YSU Salutes Successful Research Grant Applicants

YOUNGSTOWN, Ohio – Youngstown State University Thursday saluted those on its faculty who applied for research grants and last year secured $7.5 million in funding across diverse disciplines: STEM, education, business administration, the humanities, and health and human services.

It was, as YSU President Jim Tressel noted at the annual Research Recognition Luncheon, the largest number of grants and most money the university has been awarded since 2011.

The 83 grants and $7.5 million awarded YSU in fiscal 2016 (ended June 30) exceeded the 67 awarded and $4.6 million in 2015 and came from agencies and foundations that ranged from the National Science Foundation to Ohio Department of Education, from the National Oceanic and Atmospheric Administration to the Raymond John Wean Foundation.

Leading the way was the $4 million awarded to the College of Science, Technology, Engineering and Mathematics from the Air Force Research Laboratory to advance additive, or 3-D, manufacturing to prolong the life of Air Force aircraft. It is the largest grant in YSU history, Mike Hripko, associate vice president for research, noted.

Associate professor Brett Conner and his colleagues will use the funding to make replacement parts for older aircraft so they can keep flying. The manufacturers no longer make replacement parts.

The National Endowment for the Arts awarded its first grant to YSU, $100,000, to fund a public arts project.

A 21st Century Community Learning Center grant from the state Department of Education is underwriting Angela Cameron’s request for $600,000 for after-school programs in Brookfield, East Liverpool and Campbell elementary schools. Cameron is director of the Center for Human Services Development in the Beeghly College of Education.

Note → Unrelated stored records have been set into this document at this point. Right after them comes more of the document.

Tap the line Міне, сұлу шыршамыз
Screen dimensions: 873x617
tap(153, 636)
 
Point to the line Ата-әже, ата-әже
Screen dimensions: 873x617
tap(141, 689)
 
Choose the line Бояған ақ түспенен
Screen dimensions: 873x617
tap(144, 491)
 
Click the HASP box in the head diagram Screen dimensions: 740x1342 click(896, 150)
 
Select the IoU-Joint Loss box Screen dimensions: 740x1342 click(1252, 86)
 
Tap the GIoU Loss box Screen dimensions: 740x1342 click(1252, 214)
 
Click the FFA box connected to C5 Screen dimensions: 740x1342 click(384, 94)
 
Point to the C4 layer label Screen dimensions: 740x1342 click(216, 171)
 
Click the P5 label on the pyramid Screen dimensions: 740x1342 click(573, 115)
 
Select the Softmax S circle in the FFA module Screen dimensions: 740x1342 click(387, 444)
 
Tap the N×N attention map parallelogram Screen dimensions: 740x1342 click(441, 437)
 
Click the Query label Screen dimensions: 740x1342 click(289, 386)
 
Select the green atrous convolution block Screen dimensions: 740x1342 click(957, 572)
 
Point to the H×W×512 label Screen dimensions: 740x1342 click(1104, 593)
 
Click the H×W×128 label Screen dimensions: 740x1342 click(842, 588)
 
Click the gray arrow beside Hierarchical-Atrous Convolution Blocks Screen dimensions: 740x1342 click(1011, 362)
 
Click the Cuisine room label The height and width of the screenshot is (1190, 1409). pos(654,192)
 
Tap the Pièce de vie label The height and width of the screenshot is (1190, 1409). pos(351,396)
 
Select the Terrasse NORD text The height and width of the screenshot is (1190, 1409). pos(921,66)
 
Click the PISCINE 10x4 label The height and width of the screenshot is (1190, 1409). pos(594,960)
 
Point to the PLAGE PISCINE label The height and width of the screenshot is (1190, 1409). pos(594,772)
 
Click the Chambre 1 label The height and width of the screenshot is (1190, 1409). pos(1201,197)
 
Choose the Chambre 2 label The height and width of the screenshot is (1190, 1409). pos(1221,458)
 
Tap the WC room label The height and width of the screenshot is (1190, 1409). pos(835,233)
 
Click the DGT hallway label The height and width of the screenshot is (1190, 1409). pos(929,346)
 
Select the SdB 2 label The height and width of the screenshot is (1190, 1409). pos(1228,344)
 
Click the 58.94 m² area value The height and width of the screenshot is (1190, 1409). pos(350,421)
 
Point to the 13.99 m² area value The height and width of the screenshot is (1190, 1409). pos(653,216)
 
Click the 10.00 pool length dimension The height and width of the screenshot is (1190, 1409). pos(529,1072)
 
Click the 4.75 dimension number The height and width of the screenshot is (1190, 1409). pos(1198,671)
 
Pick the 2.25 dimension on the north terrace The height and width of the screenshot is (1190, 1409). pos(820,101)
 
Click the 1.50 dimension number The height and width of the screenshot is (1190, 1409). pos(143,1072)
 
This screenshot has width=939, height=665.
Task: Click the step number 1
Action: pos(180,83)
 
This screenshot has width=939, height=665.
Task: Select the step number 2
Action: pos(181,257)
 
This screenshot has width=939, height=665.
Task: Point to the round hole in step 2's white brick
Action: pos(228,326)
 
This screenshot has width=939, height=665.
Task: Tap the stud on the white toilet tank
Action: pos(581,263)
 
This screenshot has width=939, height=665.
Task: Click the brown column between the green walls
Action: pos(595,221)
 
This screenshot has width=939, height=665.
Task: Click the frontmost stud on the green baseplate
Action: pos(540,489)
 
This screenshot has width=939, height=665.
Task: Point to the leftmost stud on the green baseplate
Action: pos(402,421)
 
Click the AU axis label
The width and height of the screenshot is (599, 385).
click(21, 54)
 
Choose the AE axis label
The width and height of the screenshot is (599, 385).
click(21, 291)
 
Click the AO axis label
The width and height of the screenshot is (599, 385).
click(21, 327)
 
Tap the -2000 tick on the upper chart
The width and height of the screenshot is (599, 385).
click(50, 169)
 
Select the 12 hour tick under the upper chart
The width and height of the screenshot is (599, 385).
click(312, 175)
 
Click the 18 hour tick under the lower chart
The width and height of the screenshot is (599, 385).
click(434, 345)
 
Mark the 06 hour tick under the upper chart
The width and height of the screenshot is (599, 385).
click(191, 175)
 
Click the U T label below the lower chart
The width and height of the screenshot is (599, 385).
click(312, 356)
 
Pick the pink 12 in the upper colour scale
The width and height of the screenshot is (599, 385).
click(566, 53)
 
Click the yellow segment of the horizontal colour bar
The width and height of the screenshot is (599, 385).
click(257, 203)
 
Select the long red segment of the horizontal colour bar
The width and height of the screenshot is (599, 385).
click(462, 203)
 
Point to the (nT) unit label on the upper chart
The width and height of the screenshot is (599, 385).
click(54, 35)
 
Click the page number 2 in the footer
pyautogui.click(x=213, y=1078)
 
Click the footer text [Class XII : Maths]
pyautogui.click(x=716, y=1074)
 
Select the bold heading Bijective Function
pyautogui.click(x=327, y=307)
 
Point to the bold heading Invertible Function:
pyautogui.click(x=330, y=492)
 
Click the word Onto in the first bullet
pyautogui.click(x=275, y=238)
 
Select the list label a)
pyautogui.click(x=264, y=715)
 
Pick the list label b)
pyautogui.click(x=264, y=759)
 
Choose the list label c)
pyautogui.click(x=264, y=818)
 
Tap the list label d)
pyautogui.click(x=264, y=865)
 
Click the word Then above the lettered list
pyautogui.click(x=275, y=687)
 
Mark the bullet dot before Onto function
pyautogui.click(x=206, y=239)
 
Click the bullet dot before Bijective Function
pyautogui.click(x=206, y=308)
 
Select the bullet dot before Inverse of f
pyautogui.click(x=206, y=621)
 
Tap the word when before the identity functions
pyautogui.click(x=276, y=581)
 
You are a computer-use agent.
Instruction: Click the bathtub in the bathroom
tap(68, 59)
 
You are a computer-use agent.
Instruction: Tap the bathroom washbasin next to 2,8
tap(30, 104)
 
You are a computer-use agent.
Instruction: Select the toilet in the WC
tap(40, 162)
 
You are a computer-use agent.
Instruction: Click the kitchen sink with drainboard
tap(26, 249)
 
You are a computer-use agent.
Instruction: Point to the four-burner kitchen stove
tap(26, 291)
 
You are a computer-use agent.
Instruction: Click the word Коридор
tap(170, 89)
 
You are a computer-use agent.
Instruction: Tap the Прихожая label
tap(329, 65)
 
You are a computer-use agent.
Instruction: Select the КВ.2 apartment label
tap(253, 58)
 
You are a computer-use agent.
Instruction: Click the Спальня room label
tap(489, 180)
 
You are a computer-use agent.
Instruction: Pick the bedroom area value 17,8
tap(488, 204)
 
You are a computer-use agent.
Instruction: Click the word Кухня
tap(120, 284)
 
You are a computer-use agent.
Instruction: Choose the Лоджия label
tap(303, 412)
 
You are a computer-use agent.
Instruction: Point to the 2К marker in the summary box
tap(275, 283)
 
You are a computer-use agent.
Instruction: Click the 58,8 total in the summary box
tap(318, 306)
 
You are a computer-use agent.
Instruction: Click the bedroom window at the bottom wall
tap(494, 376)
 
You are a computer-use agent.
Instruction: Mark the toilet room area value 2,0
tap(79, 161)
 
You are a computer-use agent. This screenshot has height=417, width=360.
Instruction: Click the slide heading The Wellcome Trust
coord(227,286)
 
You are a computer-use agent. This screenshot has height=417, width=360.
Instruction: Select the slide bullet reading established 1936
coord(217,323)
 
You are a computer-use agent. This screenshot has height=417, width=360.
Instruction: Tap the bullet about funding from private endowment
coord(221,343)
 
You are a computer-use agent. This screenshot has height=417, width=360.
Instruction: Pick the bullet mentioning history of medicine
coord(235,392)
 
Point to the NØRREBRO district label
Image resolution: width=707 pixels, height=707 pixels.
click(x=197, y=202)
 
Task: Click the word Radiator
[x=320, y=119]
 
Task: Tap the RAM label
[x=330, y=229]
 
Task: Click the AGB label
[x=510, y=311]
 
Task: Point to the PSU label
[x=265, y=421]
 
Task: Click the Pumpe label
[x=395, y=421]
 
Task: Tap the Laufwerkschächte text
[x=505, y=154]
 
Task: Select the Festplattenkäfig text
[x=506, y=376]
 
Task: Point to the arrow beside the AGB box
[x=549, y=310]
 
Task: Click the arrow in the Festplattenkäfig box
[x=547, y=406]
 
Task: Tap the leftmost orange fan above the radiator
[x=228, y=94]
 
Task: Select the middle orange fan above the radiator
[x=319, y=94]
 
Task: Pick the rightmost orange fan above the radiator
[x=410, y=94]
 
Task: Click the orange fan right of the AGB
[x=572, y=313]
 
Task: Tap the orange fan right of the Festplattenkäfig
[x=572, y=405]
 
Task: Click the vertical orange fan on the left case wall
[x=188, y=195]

The Ohio Board of Nursing is providing $90,000 to professor Nancy Wagner, chairwoman of the nursing department in the Bitonte College of Health and Human Services.

Mike Beverly received the first staff recognition award for securing funding from the Wean Foundation for the YSU Summer Bridge Program. Summer Bridge helps minority incoming freshmen improve their chances of success at YSU. Beverly, a graduate of YSU, is a senior coordinator at its Center for Student Progress where he has been an academic coach 15 years.

In his remarks, Provost Martin Abraham, iterated the importance of research. “Research is a difference-maker at our university,” he said. “It helps undergraduates and graduates understand what they learn and increases enrollment” when prospective students learn the opportunities YSU offers.

Abraham and Hripko have been engaged with Tom Tyrrell, CEO and founder of Great Lakes Biomimicry, who is working to have universities and corporations across northeastern Ohio share nonproprietary research.

Tyrrell, the keynote speaker, related how his nonprofit organization is working to create the conditions that result in developing scientific and mathematical talent in grades K-12 and into college and graduate school.

He described Biomimicry, founded in 2010, as “a catalyst organization” whose goal is to encourage closer cooperation among the R&D departments of the major corporations based in northeastern Ohio and the faculty of the STEM schools nearby.

Should his efforts succeed, northeastern Ohio can add $425 billion to the national economy within the next decade, he said. If the curriculum changes Biomimicry is working for are effected and students are attracted to learning everything from engineering in nature, upon graduating these students would alleviate the 3,000 jobs that would go unfilled.

Biomimicry looks at what plants and animals do in nature to feed and defend themselves. He offered three examples of how humans have learned from nature:

  • The development of bird-friendly glass so birds don’t crash into windows in buildings. By making glass with small ultraviolet patterns (invisible to the human eye), birds are deterred from flying into windows and either killing or severely injuring themselves.
  • The Shinkansen bullet train in Japan. Scientists looked at the beak of a kingfisher for the cone of the train and wing structure of an owl to develop a better train that has no sonic boom, is 15% faster and consumes 15% less fuel.
  • What Southwestern Airlines learned from ants about routing and shipping cargo. Over the course of many millennia, ants have developed algorithms to establish routes to carry food back to their anthills, routes that are not the shortest or most direct but the fastest. The logistics staff at Southwest determined some of these algorithms and have adapted them to reduce the time cargo remains on the ground and how quickly their planes ship it.

GoJo Industries, which makes hand sanitizers, used biomimicry to learn, “How does nature deliver fluids?” from female mammals feeding their newborn to a skunk releasing its odor. Eighteen months later, Tyrrell said, its engineers felt they had come up with the optimal dispensers for their products, optimal here defined as including “cradle to cradle biodegradability.”